Slam!

Cuando vamos por la ciudad y vemos patinadores siempre pensamos que si nosotras fuésemos sobre ruedas nos meteríamos la hostia del siglo. No sólo tememos a no saber guardar el equilibrio, también nos aterra el no saber frenar más que con el culo, el ir chocando contra inocentes viandantes, las cuestas traicioneras y las piedrecitas que seguro, seguro, se colarían entre las ruedas y plaf.

Alguna vez habrás visto a estos deportistas hacer piruetas, poniéndose retos con conos en mitad de la calle Si habéis visto el último anuncio de Cola Cao del crío haciendo skate, eso es lo primero que vemos nosotras cuando llegamos a Sevilla. No es una metáfora, es literal porque el anuncio está grabado en Sevilla. La gente se para a verlos, aplauden y sienten las caídas que rara vez se dan. Celebramos su éxito y se nos olvida la de moratones y huesos rotos que han tenido que soportar para llegar a donde están. Casi siempre asumimos que el precio en la perfección de un deporte viene, sobre todo, con algo físico. Nos meten miedo diciéndonos que nos vamos a caer y a hacernos daño, como si no valiese la pena el dolor por hacer algo que te apasiona.

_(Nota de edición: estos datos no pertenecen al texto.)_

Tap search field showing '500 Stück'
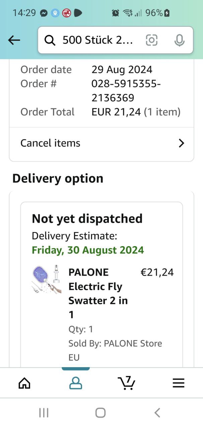Image resolution: width=203 pixels, height=428 pixels. (x=98, y=40)
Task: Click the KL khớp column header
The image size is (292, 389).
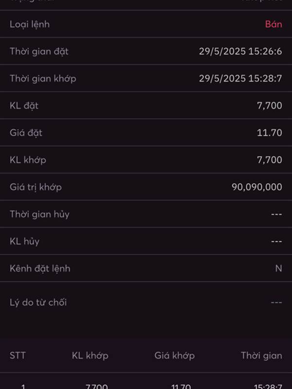Action: [x=90, y=356]
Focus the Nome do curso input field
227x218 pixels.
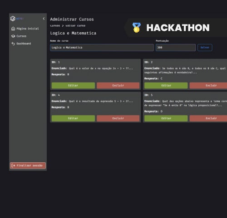click(x=102, y=48)
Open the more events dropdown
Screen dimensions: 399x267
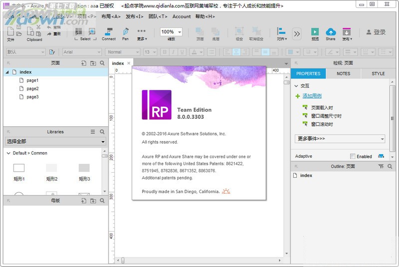(340, 139)
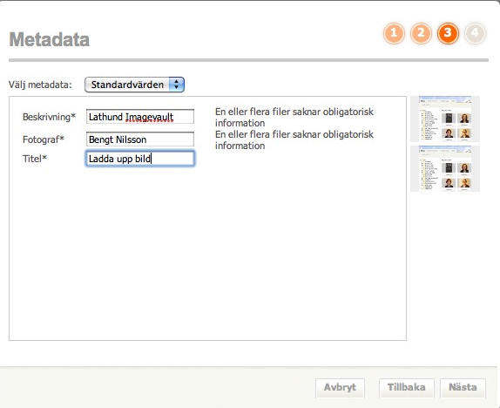Proceed with the Nästa button
This screenshot has width=500, height=408.
463,388
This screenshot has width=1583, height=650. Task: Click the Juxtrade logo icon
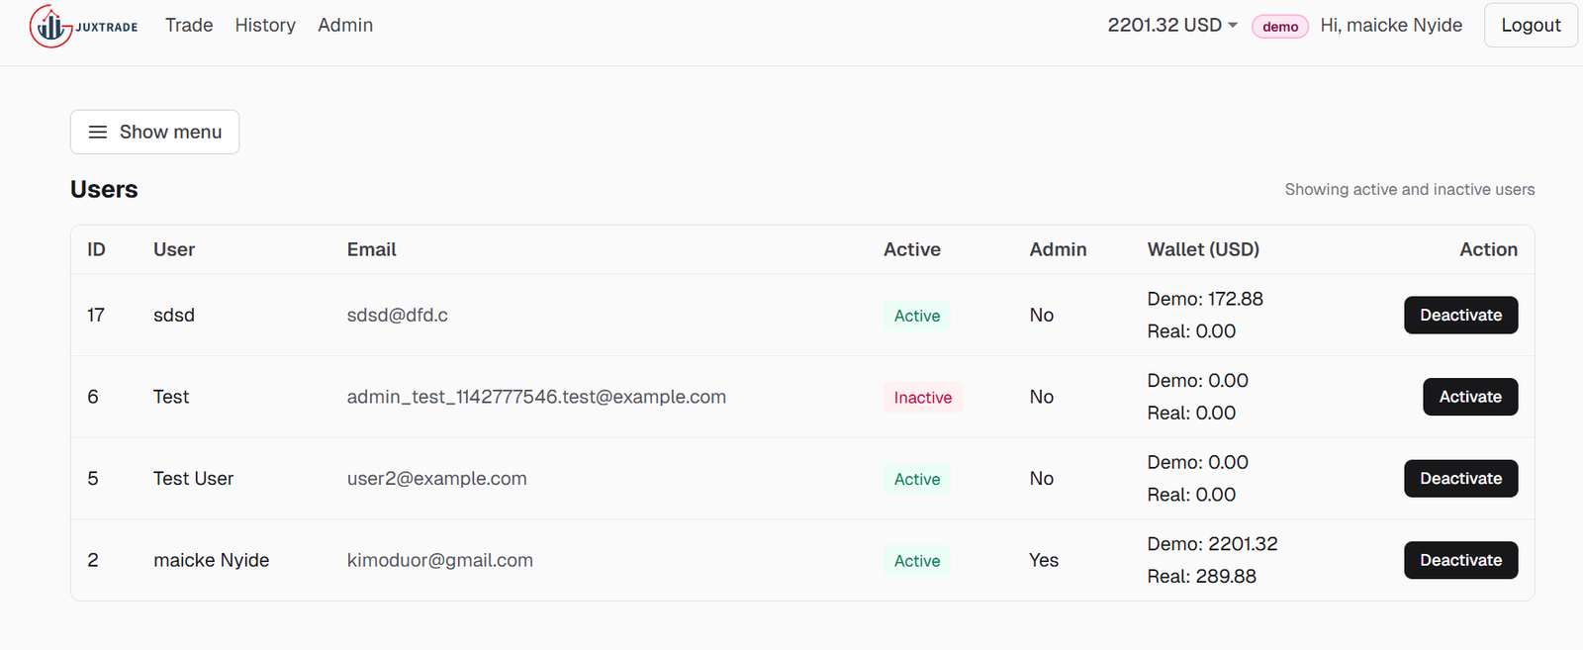point(51,27)
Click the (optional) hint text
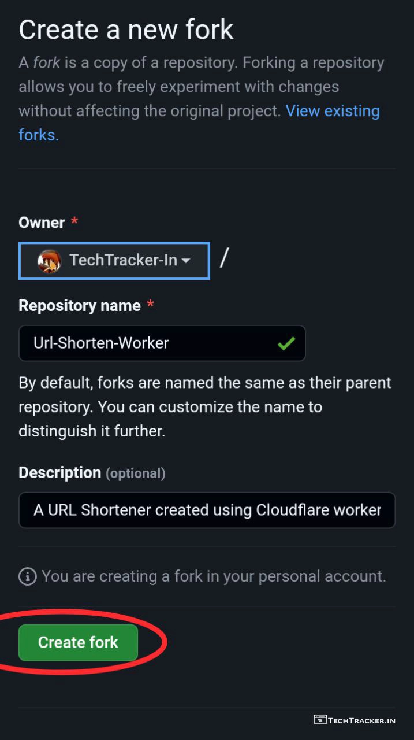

Parece que eso es incluso más verdad en lo que se refiere a las chicas. ¿Cuántas veces habéis escuchado ‘eso no es una deporte para chicas? Bien porque vayas a profanar tu sagrado cuerpo femenino con un moratón, bien porque vayas a tener, no sé, músculos… Los chicos pueden hacer kárate, pero las chicas pueden acabar con cardenales y fracturas. La fragilidad va a ser siempre algo femenino y eso es algo que nos enseñan, porque ¿cuántas de nosotras, desde crías han ido enseñando sus cicatrices, dientes mellados? Para este tipo de cosas siempre es bueno recordar a Leonard Cohen: “Los niños muestran sus cicatrices como medallas. Los amantes las usan como secretos a revelar. Una cicatriz es lo que sucede cuando la palabra se hace carne.”

¿Hemos resumido ya lo que significa Slam! de Pamela Ribon y Veronica Fish? Se podría decir que casi.

Es un cómic muy rápido de leer, que deja una sensación agradable en el cuerpo. Tiene unos buenos personajes y buenos momentos que nos hace pedir más. Quizás esto último es lo que nos ha dejado un sabor de boca un tanto raro. Slam se siente un poco a tirones, por impulsos que potencian muy bien el paso del tiempo en la historia y en la amistad entre Knockout y Can-Can, pero, por otra parte, impide un verdadero desarrollo de sus personalidades. Sólo se nos deja ver pequeños destellos de lo que podría ser. Aquí es donde está lo amargo. ¿Ha sido esta una opción para no pillarse los dedos, asegurando una publicación segura? Una historia corta, pocos números…, puede ser.

¿Qué os aseguramos que os encantará? Todas son mujeres que ponen al límite sus capacidades físicas y sus miedos ante las fuertes caídas que puede provocar ir en patines. Su lectura resulta enriquecedora para poder descubrir que da igual si te haces un cardenal, te rompes un hueso o qué porque vas a conocer a mucha gente que podrá cargar contigo y cuidar de ti, además que ya, con la práctica, podrás disfrutar de algo que te guste.

Aunque la temática de Slam también nos ha parecido bastante original para tratarse de un cómic estadounidense (el manga tiene un género específico: spokons), lo que más queremos destacar es la relación que tienen las chicas. Siempre pensamos que cuando nos vamos a apuntar a un deporte con nuestra mejor amiga vamos a tener los mismos horarios, estaremos en la misma categoría, pero no siempre es así. Pronto tu rutina y la de ella dejan de coincidir y van surgiendo asperezas. Todo parece un enorme drama de repente, pero muy en el fondo seguís siendo grandes amigas. Sirva de ejemplo aquí Avocadon’t que no coincidimos en el mismo metro cuadrado ni a tiros, ¡pero aquí estamos!

Como último apunte, aquí Victoria Lucas me ha dado un collejazo vía Telegram porque no he hablado de MUSLOS y de que todas son espachurrables. Pero vamos a ver, estamos hablando sobre un cómic hecho por mujeres, donde salen mujeres. Es casi matemático que abunden los distintos tipos de físicos…, pero sí, tiene razón. Y ay, qué peinados.